--- ASSIGNED TASK ---
With pictures left out, set down exactly the lines that begin at the one containing "Collapse the Thing Properties section" and end with the last line of the entries below.

[Collected data entries]
#####

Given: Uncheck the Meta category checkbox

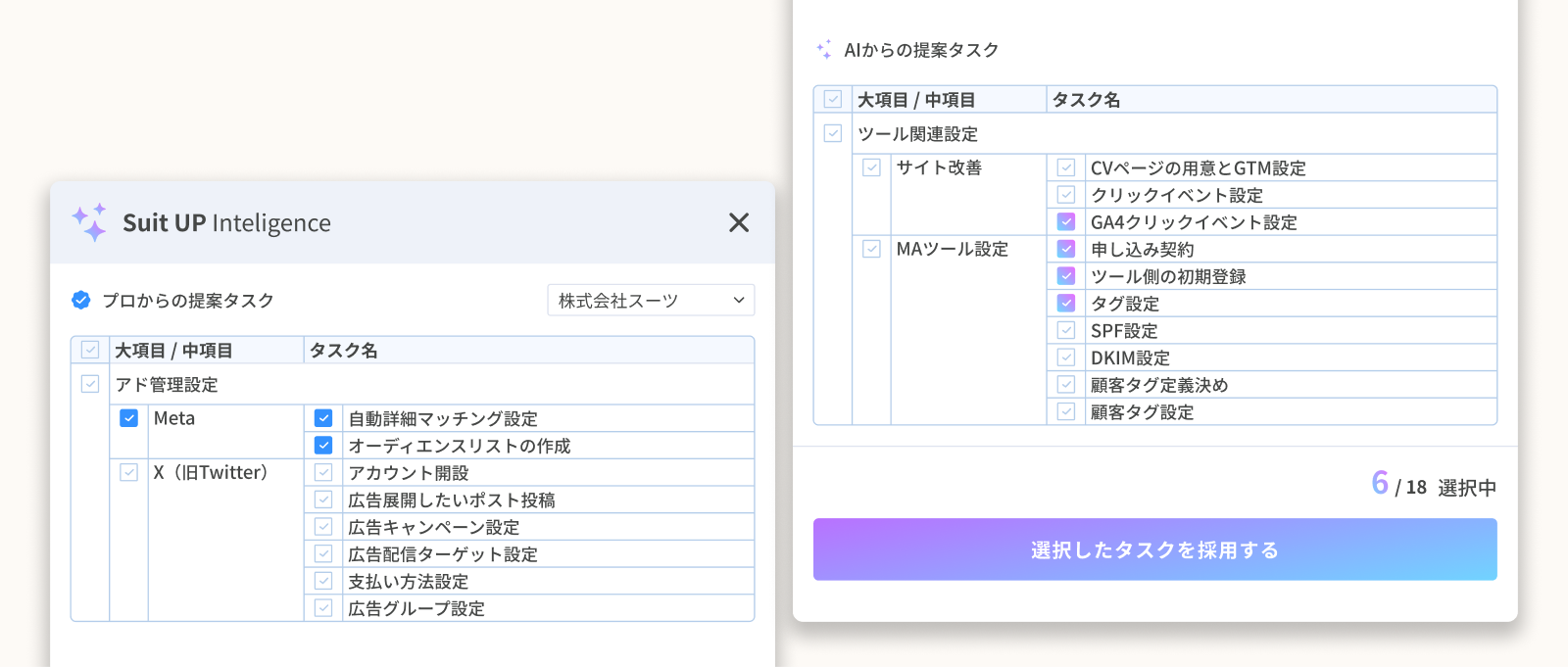Looking at the screenshot, I should [128, 418].
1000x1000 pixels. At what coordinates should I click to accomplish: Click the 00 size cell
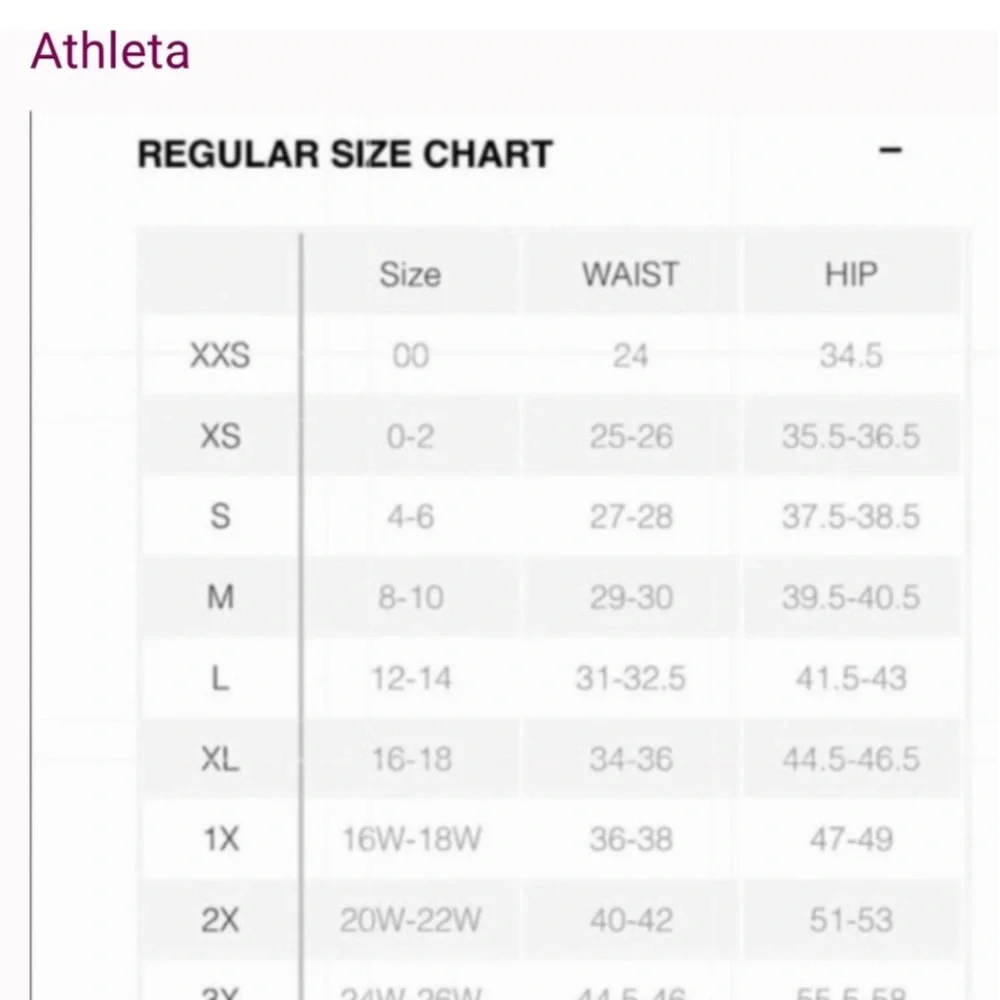click(410, 355)
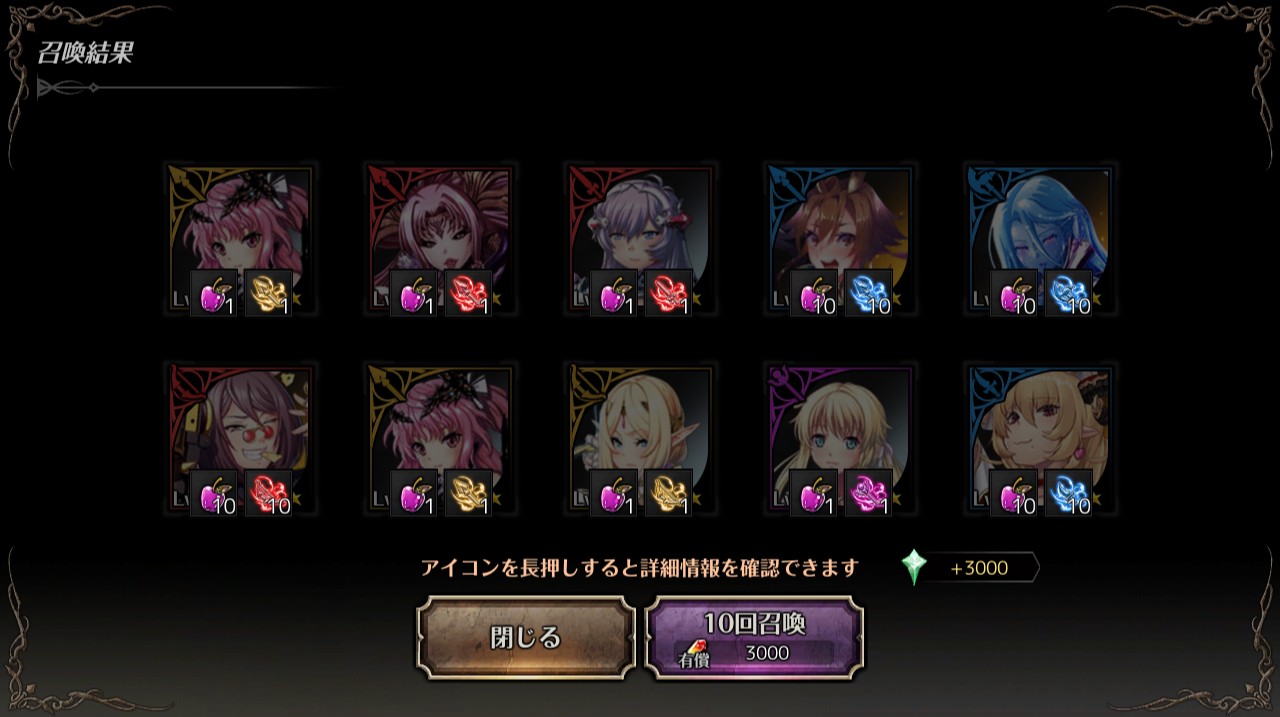Viewport: 1280px width, 717px height.
Task: Open the blue-haired character card in the top row
Action: tap(1040, 240)
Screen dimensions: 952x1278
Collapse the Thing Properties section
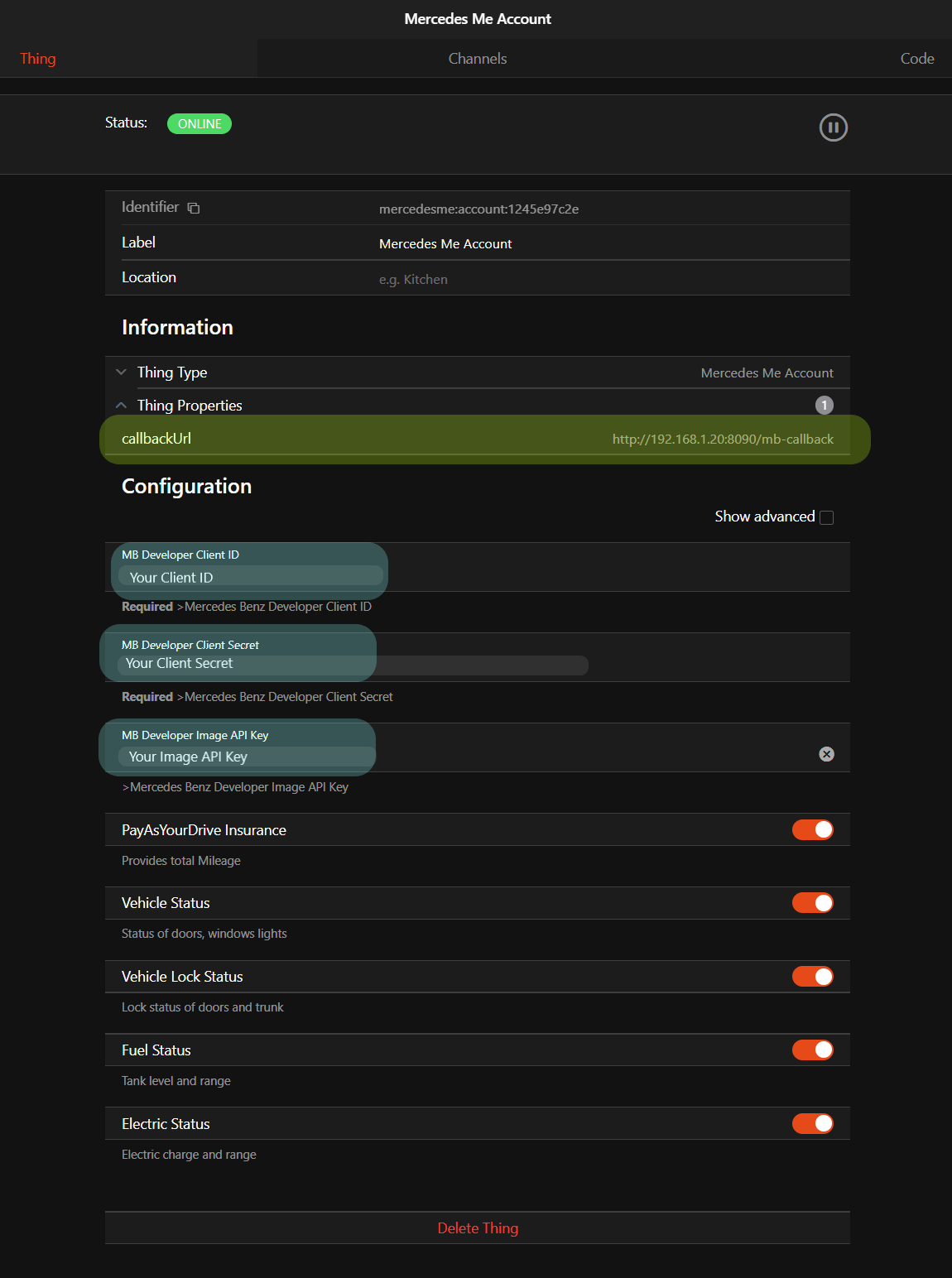[122, 406]
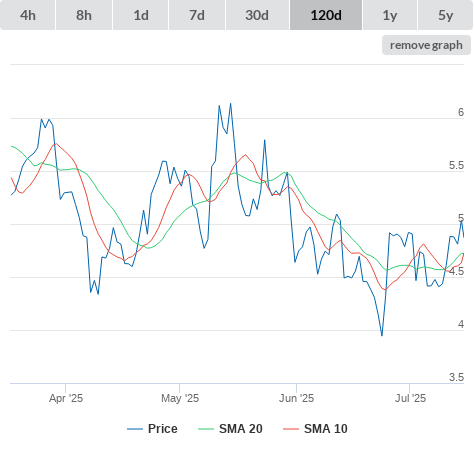Switch to the 8h time range
Screen dimensions: 474x455
tap(84, 15)
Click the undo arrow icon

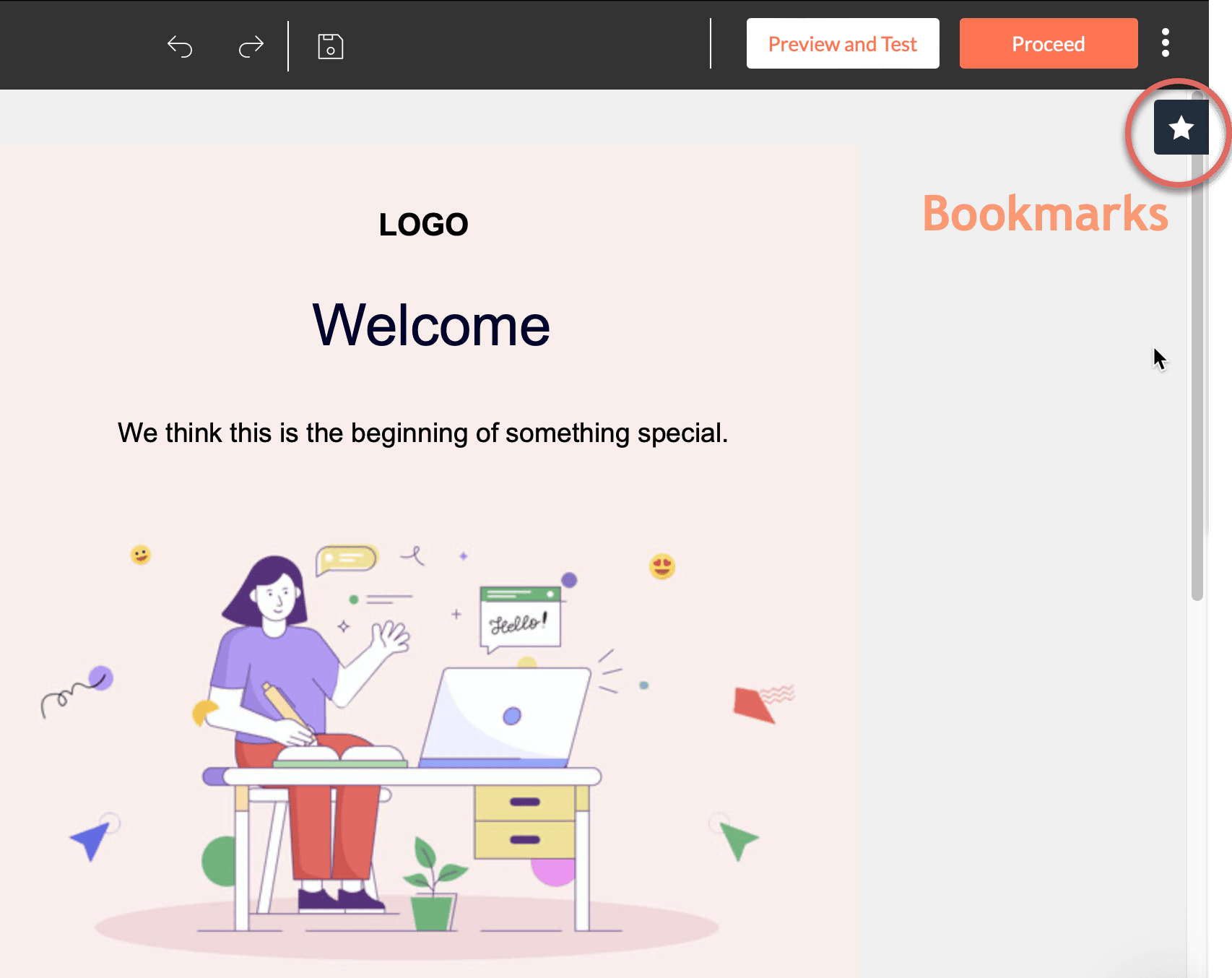[x=180, y=46]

#####

--- EXERCISE RESPONSE ---
Collapse the Thing Properties section
[122, 406]
Switch to the 8h time range
Screen dimensions: 474x455
tap(84, 15)
Click the undo arrow icon

[x=180, y=46]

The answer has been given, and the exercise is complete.